Exemplary operating modes for cylinder deactivation will be described. Lift mode can occur at engine speeds up to 7200 rpm and all operating temperatures. In the absence of an electrical signal to the OCV 16, the oil pressure in the switching port can be regulated to 0.2 bar to 0.4 bar. The latch 32 is in the extended position and engaged with the inner arm 22. Cylinder deactivation or no lift mode can be available on engine speeds up to 3500 rpm and oil temperatures of 20 degrees Celsius or higher. The no lift mode is triggered by an electric signal from the ECY 70 to the OCV 16, which increases the oil pressure in the switching pressure port above 2.0 bar. The increase in pressure retracts the latch 32 to disengage the inner arm 22. In one example oil pressure at 20 degrees Celsius is above 4.0 bar. Additionally, 2.0 bar oil pressure is practical at temperatures above 100 degrees Celsius. As a result, the oil pressure at cold temperature can be 3 bar.
With specific reference now to FIG. 2, a cross-section of the SRFF assembly 10 during lift mode will be described. In the absence of an electrical signal to the OCV 16, the oil pressure in the switching pressure port is 0.2 to 0.4 bar. The latch 32 is extended and engaged with the inner arm 22. The SRFF assembly 10 inner arm 22 and outer arm 24 are linked together working as a single body similar to a standard rocker arm. The camshaft rotational motion is transferred to the valve 26 through the inner arm 22 and the outer arm 24. The valve 26 opens and closes based on the lift profile of the camshaft lift lobe 20.
• • • •
## EXERCISE INSTRUCTIONS
**a)** Answer these questions from the text on cylinder deactivation:
(i) Up to what engine speed can lift mode occur?
(ii) What oil temperature is needed for no lift mode to be available?
(iii) In the lift mode shown in FIG. 2, how do the inner arm and outer arm work together?
**b)** Copy the text on cylinder deactivation word for word from "With specific reference" to "lift lobe 20.".
**c)** Carry on writing the text on cylinder deactivation, starting after its final sentence.

Entries on where items appear
• • • •
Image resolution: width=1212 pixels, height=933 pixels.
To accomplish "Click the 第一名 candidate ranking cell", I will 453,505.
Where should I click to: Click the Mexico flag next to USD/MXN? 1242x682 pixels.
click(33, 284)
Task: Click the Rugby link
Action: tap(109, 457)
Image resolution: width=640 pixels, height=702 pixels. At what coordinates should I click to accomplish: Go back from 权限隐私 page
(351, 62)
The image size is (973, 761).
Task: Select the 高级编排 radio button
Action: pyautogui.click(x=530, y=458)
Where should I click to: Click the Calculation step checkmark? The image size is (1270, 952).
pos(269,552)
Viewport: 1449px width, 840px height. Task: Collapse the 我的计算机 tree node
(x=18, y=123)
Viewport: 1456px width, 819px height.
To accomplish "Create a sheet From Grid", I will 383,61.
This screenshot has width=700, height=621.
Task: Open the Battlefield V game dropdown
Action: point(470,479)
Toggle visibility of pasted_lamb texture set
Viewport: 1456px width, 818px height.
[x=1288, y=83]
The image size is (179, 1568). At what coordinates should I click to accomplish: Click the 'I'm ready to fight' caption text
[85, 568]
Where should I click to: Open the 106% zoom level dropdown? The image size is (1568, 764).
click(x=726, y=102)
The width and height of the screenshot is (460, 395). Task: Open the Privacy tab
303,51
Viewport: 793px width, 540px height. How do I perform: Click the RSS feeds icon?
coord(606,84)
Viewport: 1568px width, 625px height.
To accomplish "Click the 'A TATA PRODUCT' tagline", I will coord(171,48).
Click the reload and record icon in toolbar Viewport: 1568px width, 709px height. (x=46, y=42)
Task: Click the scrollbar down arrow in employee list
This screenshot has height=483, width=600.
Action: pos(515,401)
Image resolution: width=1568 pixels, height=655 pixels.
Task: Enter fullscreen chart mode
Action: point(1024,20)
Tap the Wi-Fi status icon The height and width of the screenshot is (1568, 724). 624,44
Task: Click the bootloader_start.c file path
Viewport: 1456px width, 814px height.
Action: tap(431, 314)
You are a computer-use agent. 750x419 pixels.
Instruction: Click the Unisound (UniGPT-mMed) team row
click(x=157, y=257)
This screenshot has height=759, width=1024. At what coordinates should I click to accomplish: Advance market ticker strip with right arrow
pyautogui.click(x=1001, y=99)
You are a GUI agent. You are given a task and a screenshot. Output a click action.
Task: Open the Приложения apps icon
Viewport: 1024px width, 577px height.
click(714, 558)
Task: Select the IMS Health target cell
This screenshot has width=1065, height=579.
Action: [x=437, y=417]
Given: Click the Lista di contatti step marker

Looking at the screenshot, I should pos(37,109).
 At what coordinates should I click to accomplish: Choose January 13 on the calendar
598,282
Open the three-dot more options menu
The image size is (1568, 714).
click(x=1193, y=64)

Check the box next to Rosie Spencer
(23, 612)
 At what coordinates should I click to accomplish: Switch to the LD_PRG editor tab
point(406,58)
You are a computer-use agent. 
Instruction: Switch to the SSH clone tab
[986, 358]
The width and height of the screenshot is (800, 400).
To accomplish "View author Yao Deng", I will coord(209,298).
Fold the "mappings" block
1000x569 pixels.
• • • •
## EXPECTED RESULTS
**a)**
(i) Up to 7200 rpm.
(ii) 20 degrees Celsius or higher.
(iii) They are linked together and work as a single body, similar to a standard rocker arm.

**b)**
With specific reference now to FIG. 2, a cross-section of the SRFF assembly 10 during lift mode will be described. In the absence of an electrical signal to the OCV 16, the oil pressure in the switching pressure port is 0.2 to 0.4 bar. The latch 32 is extended and engaged with the inner arm 22. The SRFF assembly 10 inner arm 22 and outer arm 24 are linked together working as a single body similar to a standard rocker arm. The camshaft rotational motion is transferred to the valve 26 through the inner arm 22 and the outer arm 24. The valve 26 opens and closes based on the lift profile of the camshaft lift lobe 20.

**c)**
With specific reference now to FIG. 3, a cross-section of the SRFF assembly 10 during no-lift mode will be described. The electric signal from the ECU 70 energizes the OCV 16 to pressurize the switching port with engine oil pressure. In one configuration, a minimum of 2.0 bar is needed to overcome the latch spring 80 preload force, compressing the latch spring 80 and moving the latch 32 in the retracted position, disengaging the inner arm 22 from the outer arm 24. The SRFF assembly 10 can include a gap between the latch 32 and the inner arm 22 called latch lash. The lash allows the latch 32 to move in and out of the outer arm 24 based on the oil pressure in the switching port and when the camshaft is on the base circle. The absence of the connection between the latch 32 and the inner arm 22 results in camshaft rotational motion transfers to the inner arm 22 only that rotates around the pivot axle 76. Camshaft motion is not transferred to the valve 26 that remains at rest on the valve seat 54.
The CDA switching rocker arm 12 can enable switching from lift mode to deactivation mode and vice versa. Dual overhead cam engines have one OCV 16 that provides input to four SRFF assemblies 10 (two for intake valves and two for exhaust valves). The sequence of activating and deactivating the valves is important for proper function of the engine. The preferred sequence from switching from lift mode to deactivation is to deactivate the SRFF's connected to the exhaust valves first, entrapping the exhaust gas inside the cylinder, and then, deactivating the SRFF's connected to the intake valves. Switching from deactivation lift mode, the exhaust valves are activated first to relieve the pressure from the entrapped gas held in the cylinder during deactivation cycles. Next, the SRFF's connected to the intake valves are activated, allowing the intake valves to open at nearly atmospheric pressure. Exhaust gas being trapped inside the cylinder during the deactivation cycles is beneficial because it reduces the pumping loses and keeps the deactivated cylinder warm, maintaining the engine thermal efficiency. Switching between modes is required within one camshaft revolution and the sequence of switching the intake and exhaust is important and must be maintained for proper engine function. Exceeding the switching time for one of the SRFF can result in switching the SRFF in the wrong sequence.
The window available for switching is defined as the time that the hydraulic pressure can change modes and the latch mechanical movement can be complete to create the change from deactivation to activation and vice-versa. Mode switching occurs when the SRFF is on camshaft base circle condition when the latch 32 is under load from the inner arm 22 and can move freely.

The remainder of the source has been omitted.